MADISON, Wis. (AP) - At least two companies that received money from Gov. Scott Walker's chief economic development agency later outsourced jobs to foreign countries, WKOW-TV reported.
One of the companies received a second award from the Wisconsin Economic Development Corporation after the fact, the television station reported (http://tiny.cc/5b1qixhttp://tiny.cc/5b1qix ).
Both Eaton Corporation and Plexus Corporation received millions of dollars in financial awards from WEDC, only to later lay off workers whose jobs were taken by employees at the companies' foreign facilities.
WEDC spokesman Mark Maley said "even the loss of one job in Wisconsin is one too many" and WEDC routinely works closely with companies that are considering other options to ensure that those jobs stay in the state.
In 2011, WEDC awarded Eaton Corp. with up to $1 million in tax credits if the company met job creation and retention goals at its manufacturing facility in Menomonee Falls. The company has received $190,000 in tax credits so far, WEDC said.
In April 2013, Eaton laid off 163 employees at its Cooper Power Systems plant in Pewaukee and announced it was moving those jobs to Mexico.
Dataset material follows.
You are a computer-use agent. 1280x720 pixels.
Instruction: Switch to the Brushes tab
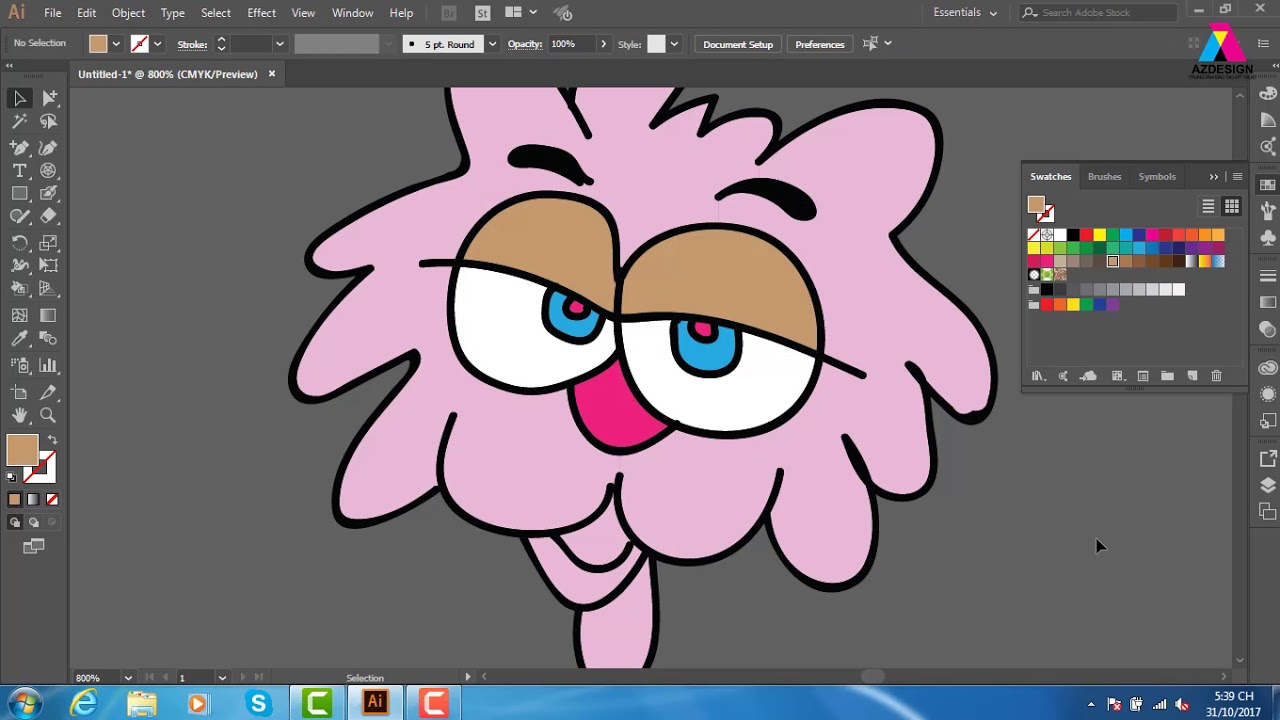point(1104,176)
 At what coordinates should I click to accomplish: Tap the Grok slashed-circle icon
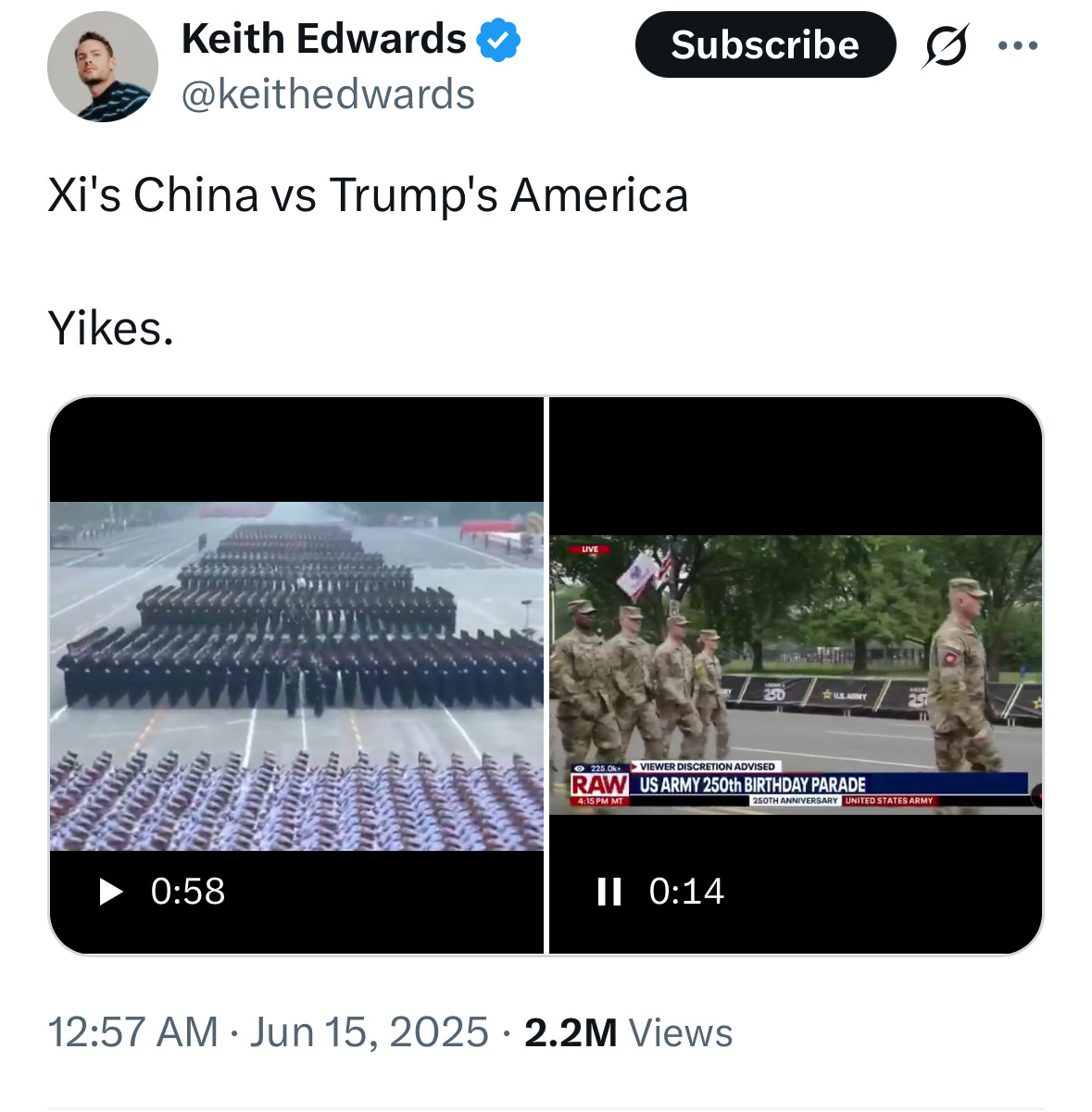point(946,45)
Less than a year later, WEDC awarded Eaton Corp. with up to $1.36 million in additional tax credits for a proposed $54 million expansion at that same Pewaukee plant.
Maley said Wednesday that Eaton Corp. recently notified WEDC it will not seek any tax credits for that project.
WEDC also awarded Plexus Corp. with tax credits of up to $2 million in 2011 and up to $15 million in 2012. Plexus has received $4.7 million in tax credits to this point, Maley said.
In July 2012, Plexus said it was laying off 116 workers from its facility in Neenah. The U.S. Department of Labor since has ruled those employees, as well as all Plexus employees laid off since December 2011, are eligible to receive federal Trade Adjustment Assistance benefits. Those benefits are only available to employees who were laid off because their jobs were outsourced to foreign countries.